While Melbourne are flying high in second spot, Newcastle are struggling after five consecutive losses.
King clearly harbours no ill-feeling towards his old club but said he has a job to do at McDonald Jones Stadium on Sunday.
"I want to see success for them as well, and it hurts me to see them going through troubling times," he told the Newcastle Herald. "But I also know the calibre of the squad there and how good some of those players are.
"I know that they're a competitive team and they're capable of great things once everything clicks.
"So I do feel sorry for the them and I want the club to do well. I don't enjoy seeing them losing that many games in a row, but I also believe good footy is just around the corner for them.
"It'll be a good fight but hopefully Melbourne walk away with the victory."
The 27-year-old said it would be strange running onto his former home ground as a member of the visiting team but he had a "bit of a dress rehearsal" when Melbourne played the Knights in a pre-season trial.
"Some of those guys, they're my best mates not just in rugby league, but in life," he said. "Our friendships go well beyond footy. I still speak to them a lot, although not as much this week.
"I just have to prepare like I do for any other game and worry about what I can control. I know what those boys are like, and they're very competitive, so it'll be a good battle out there."
Mainly a bench player at Newcastle, King will start in his eighth straight game for Melbourne.

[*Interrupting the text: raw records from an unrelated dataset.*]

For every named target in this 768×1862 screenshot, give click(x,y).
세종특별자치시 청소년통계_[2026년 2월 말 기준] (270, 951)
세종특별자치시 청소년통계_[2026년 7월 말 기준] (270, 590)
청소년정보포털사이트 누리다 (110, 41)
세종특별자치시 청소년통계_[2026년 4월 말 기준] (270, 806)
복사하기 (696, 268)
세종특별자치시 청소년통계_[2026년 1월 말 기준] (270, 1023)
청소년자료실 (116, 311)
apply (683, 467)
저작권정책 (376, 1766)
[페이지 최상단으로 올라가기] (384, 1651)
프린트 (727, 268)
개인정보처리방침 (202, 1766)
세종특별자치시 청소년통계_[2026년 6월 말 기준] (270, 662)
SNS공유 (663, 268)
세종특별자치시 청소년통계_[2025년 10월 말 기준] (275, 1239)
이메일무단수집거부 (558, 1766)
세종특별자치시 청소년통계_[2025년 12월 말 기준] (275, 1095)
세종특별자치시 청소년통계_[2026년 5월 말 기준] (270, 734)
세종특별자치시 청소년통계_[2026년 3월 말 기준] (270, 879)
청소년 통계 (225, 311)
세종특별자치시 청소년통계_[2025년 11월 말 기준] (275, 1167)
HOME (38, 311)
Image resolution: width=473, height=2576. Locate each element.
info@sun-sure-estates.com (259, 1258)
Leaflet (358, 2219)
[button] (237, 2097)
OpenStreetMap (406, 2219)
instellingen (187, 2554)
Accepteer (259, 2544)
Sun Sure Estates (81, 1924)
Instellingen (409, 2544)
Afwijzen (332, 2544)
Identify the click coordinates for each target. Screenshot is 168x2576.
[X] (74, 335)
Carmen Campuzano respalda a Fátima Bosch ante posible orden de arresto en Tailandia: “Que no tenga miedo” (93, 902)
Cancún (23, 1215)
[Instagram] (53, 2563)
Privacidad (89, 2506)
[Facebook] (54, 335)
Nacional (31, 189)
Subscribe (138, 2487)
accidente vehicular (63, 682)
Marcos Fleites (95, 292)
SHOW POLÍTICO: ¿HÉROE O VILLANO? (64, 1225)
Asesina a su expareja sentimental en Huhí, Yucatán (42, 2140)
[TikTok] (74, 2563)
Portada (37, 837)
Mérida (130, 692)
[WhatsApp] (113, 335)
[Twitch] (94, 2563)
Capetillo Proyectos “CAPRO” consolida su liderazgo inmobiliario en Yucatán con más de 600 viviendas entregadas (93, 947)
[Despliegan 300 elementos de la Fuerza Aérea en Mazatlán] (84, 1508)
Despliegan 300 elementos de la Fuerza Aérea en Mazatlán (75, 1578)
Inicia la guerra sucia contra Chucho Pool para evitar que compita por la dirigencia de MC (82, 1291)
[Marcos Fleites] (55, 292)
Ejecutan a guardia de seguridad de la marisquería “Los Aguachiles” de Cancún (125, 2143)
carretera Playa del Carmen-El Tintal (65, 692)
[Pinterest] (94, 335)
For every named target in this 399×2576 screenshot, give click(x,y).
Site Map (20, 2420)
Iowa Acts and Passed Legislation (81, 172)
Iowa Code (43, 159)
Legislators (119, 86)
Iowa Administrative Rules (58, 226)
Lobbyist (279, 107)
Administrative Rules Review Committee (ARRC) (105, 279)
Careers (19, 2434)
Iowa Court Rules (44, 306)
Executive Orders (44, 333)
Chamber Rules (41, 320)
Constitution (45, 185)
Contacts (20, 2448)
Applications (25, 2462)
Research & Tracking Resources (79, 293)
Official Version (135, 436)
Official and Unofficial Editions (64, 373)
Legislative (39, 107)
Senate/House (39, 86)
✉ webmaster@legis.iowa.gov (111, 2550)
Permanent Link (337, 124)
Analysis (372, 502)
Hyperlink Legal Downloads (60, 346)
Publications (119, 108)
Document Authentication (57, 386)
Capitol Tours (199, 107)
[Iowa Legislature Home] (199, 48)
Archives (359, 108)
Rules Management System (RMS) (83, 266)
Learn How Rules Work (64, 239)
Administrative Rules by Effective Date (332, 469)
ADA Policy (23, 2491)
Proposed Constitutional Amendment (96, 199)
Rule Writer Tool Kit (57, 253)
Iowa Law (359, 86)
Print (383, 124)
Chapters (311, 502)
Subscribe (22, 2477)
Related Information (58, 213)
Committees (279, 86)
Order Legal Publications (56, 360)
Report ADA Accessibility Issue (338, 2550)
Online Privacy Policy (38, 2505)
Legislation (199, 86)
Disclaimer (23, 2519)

"I would never have imagined it turning out like it has," he said.
"It's crazy to me that I'm playing for the Melbourne Storm, how far I've come and where I've come from.
"I'm just a young fella from Singleton and somehow I've ended up here.
"To have started in every game this year, and be playing considerable minutes, I could never have picked this happening in my wildest imagination.
"I'm just so happy down here and loving my footy."
King said he was almost in disbelief as Melbourne slaughtered the Warriors 70-10 on Monday night.
"It was incredible," King said. "I've never been on that side of a score, that's for sure.
"In my early days at the Knights we had a few big scores like that put on us.
"I went back out in the second half, and it seemed like I wasn't making any runs or tackles. I was just walking up the field almost in awe of those blokes."
He said the quality of his teammates had helped him settle quickly into Melbourne's starting pack.
"I've never played a fancy brand of footy, but what I'm doing is all they want from me," he said.
"They don't expect me to do any more than I'm doing. They don't expect me to be breaking heaps of tackles and scoring tries."
Knights coach Adam O'Brien said he was not surprised to see King's progress.
"That's what Kingy does," he said. "He gets his job done, so he seems to be a good fit for them there at the moment."
O'Brien said he had no regrets about the departure of King, who accepted a two-year deal with Melbourne midway through last season.
"Josh is a great clubman," he said. "If he was to leave him, I think that would be a good fit for him going down there.
"I don't like losing anyone, but you can't keep them all.
"There's always ripple effects. You keep one, you lose another.
"It's about trying to get the balance of your squad right. We've got some pretty big middles here in the Saf boys and Klem, so we had a few guys in front of him.
"I think Melbourne, their situation with Tui [Kamikamica] not being available and [Christian] Welch being out, has probably helped a bit, too."